Repeat the data below word for word, but leave the pictures out.
— start of Dataset excerpts —
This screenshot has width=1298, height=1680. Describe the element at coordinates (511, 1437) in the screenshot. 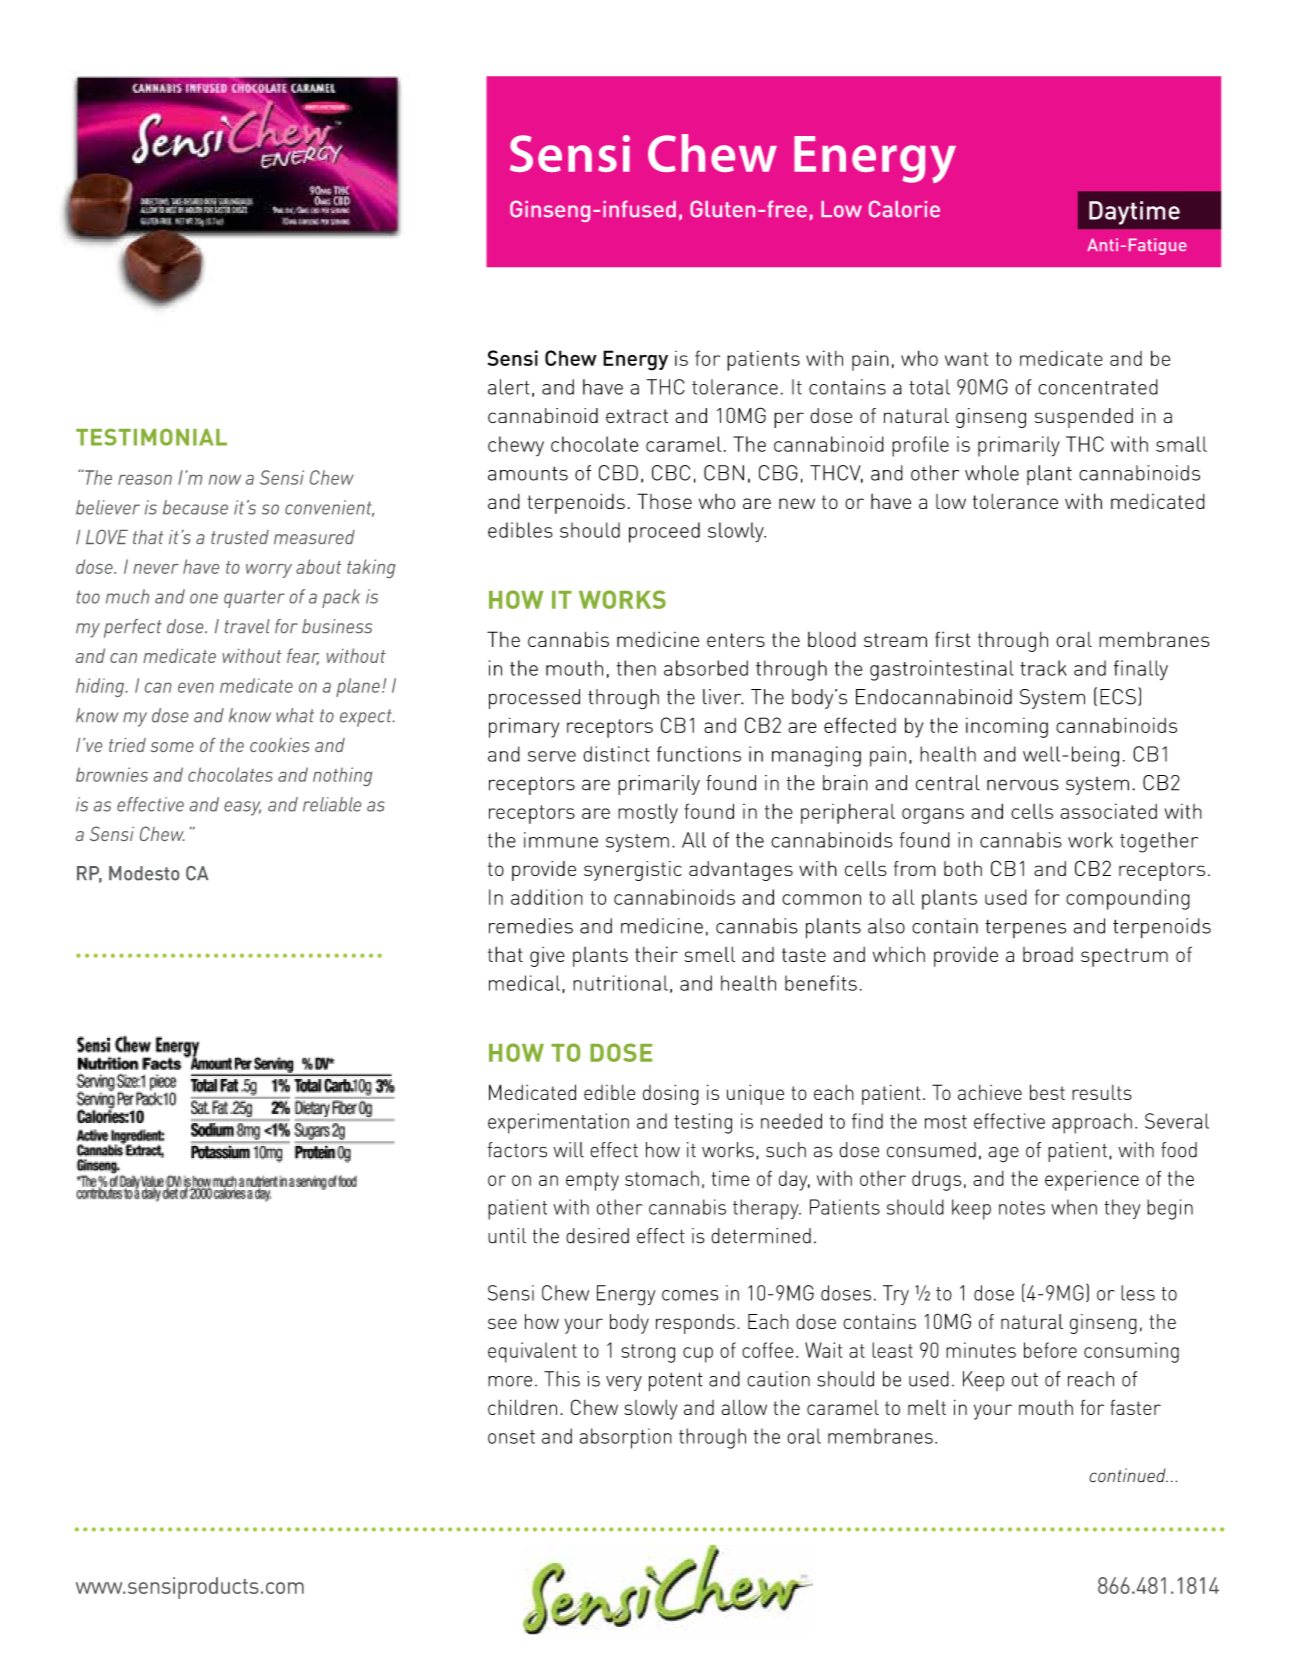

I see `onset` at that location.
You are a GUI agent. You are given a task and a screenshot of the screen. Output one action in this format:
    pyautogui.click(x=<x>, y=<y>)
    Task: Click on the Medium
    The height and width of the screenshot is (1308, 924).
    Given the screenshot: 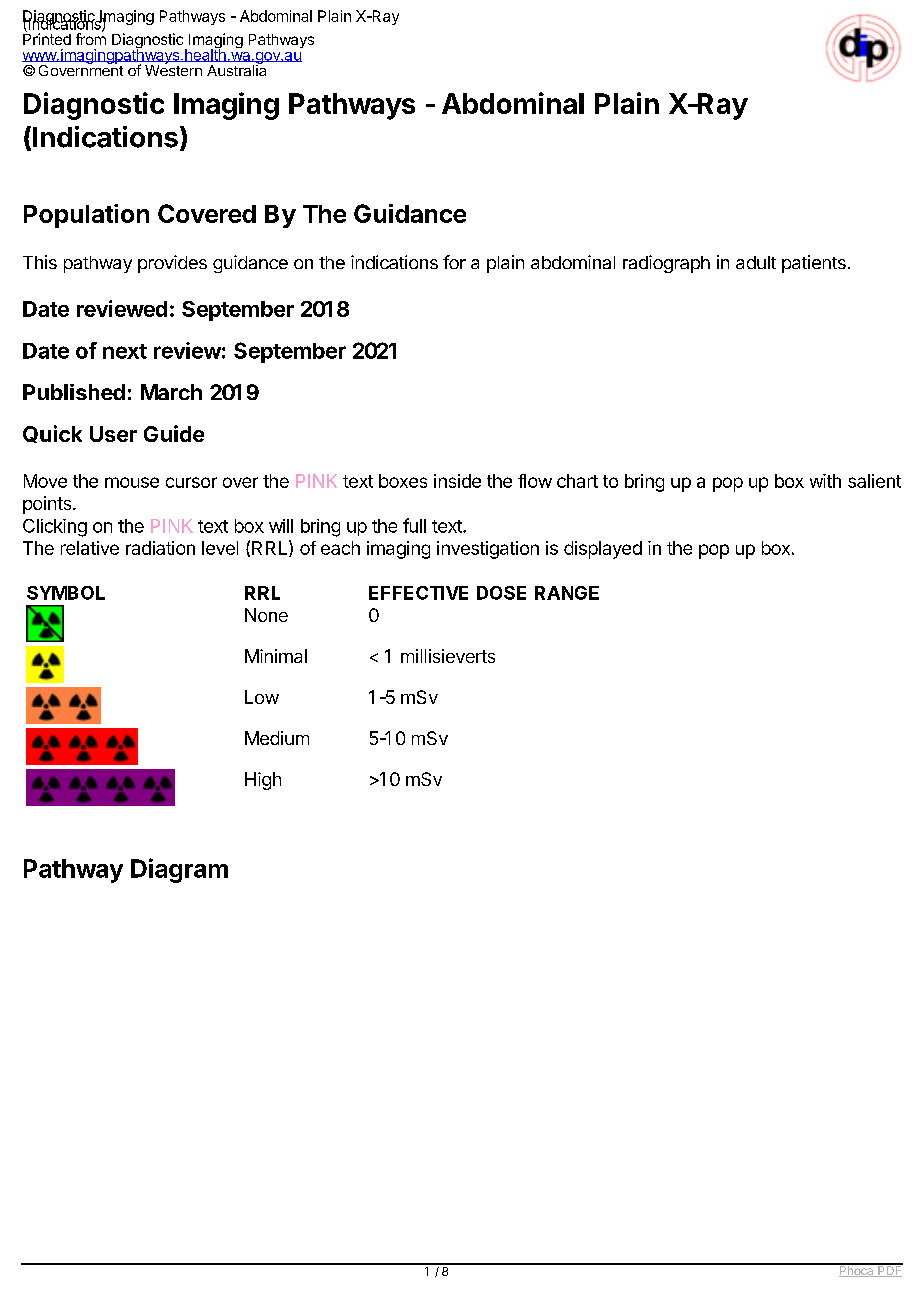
— end of Dataset excerpts —
▶ [Solution for this exercise]
This screenshot has width=1298, height=1680. Describe the element at coordinates (511, 1437) in the screenshot. 

I see `onset` at that location.
You are a GUI agent. You are given a task and a screenshot of the screen. Output one action in this format:
    pyautogui.click(x=<x>, y=<y>)
    Task: Click on the Medium
    The height and width of the screenshot is (1308, 924).
    Given the screenshot: 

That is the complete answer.